19 June 2008 12:30
HOW bad is the housing debt crisis? For every family facing repossession, eviction or homelessness many more are struggling in the hinterland of debt struggling to make ends meet and a report published by Shelter today provides a sobering indication of the scale of the problem.
Based on a YouGov survey of almost 7,000 people, the charity estimates that 2.2m households (9% of the 25m households in Britain) spend more than half of their net income on housing and that 1m (4%) spend more than two thirds of their net income.
Unsurprisingly, these households are overwhelmingly concentrated at the lower end of the income scale. Among households earning less than £10,000 after tax, 38% paid more than half of their income on housing - one reason perhaps why the abolition of the 10% tax rate had such an impact.
More surpisingly, perhaps, is the fact that this level of spending on housing is not directly the result of rising house prices. Some 7% of homeowners spend more than half their income on housing compared to 15% of social renters and 24% of private renters.
The survey also revealed the often desperate measures people use to get by. Some 2.8m households had borrwed miney to help with housing costs in the last year, either from friends and family or official loans, and 4.1m had used their credit card to pay.
More than half of households - 13.8m - said they had reduced their spending to pay for their home. More than 6m had spent less on food, 3m had sold possessions and over 2m had spent less on clothes for their children. Again the problem was highest among private tenants, with 70% making sacrifices to pay for their housing.
Meanwhile, one in four households - 6m - say they are suffering stress or depression because of their housing costs.

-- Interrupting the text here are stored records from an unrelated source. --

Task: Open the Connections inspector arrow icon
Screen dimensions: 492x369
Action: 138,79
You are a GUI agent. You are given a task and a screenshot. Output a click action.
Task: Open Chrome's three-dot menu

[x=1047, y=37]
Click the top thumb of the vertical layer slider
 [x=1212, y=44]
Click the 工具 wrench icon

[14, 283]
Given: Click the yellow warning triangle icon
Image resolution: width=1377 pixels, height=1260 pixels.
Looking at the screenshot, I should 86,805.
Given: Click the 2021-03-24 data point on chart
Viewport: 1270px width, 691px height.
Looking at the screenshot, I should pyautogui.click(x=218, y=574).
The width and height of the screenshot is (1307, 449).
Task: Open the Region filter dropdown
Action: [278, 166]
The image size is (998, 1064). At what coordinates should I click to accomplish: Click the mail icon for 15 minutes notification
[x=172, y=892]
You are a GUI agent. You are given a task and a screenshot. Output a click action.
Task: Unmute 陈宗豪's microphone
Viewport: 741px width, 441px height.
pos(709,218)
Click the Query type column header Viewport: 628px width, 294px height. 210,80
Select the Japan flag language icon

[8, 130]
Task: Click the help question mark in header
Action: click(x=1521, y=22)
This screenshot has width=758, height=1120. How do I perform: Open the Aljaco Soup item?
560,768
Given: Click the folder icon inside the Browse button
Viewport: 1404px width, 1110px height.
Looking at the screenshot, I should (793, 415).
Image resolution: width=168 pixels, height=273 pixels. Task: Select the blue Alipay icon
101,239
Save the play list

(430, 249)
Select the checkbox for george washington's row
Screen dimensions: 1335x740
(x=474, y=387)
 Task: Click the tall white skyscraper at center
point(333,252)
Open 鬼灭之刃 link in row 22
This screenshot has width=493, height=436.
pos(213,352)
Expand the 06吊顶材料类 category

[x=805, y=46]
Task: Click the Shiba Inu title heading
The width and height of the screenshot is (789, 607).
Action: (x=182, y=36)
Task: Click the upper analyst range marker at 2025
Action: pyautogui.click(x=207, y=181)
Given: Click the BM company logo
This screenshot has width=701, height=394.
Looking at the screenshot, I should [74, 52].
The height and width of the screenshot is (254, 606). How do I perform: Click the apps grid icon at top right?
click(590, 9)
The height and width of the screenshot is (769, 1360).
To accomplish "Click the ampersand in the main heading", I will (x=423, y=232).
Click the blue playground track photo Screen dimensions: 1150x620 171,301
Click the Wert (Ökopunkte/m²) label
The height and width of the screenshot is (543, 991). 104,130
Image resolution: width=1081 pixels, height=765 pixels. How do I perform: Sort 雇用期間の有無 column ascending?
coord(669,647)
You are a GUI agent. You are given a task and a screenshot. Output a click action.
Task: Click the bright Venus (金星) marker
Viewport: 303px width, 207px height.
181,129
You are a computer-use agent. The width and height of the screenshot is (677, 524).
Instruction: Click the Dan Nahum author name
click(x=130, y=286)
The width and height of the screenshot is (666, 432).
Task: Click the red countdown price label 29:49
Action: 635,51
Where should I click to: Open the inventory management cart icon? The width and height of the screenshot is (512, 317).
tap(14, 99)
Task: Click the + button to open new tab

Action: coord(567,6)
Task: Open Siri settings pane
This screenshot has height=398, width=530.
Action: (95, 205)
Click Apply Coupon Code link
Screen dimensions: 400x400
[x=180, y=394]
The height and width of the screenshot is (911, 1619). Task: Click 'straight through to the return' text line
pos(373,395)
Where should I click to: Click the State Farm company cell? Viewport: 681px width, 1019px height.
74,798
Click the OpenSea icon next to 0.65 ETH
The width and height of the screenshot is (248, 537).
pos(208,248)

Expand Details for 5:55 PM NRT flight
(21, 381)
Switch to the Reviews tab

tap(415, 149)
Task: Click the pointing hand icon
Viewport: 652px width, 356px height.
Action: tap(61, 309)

Those kind of figures are a stark reminder, if any were needed this week, of why housing policy matters.
Shelter uses the report to call for a 12-point plan to make homes more affordable. Much of it is familiar stuff - support for 3m homes by 2020, repossession as a last resort, improvements to housing benefit - but it also calls for two long-term measures to help close the gap between housing haves and have-nots.
It may seem unlikely that either of the main parties will reform property taxation and or act to prevent unsustainable house price rises by regulating mortgage demand. But is it any more unlikely than 3m new homes by 2020? Or any less essential?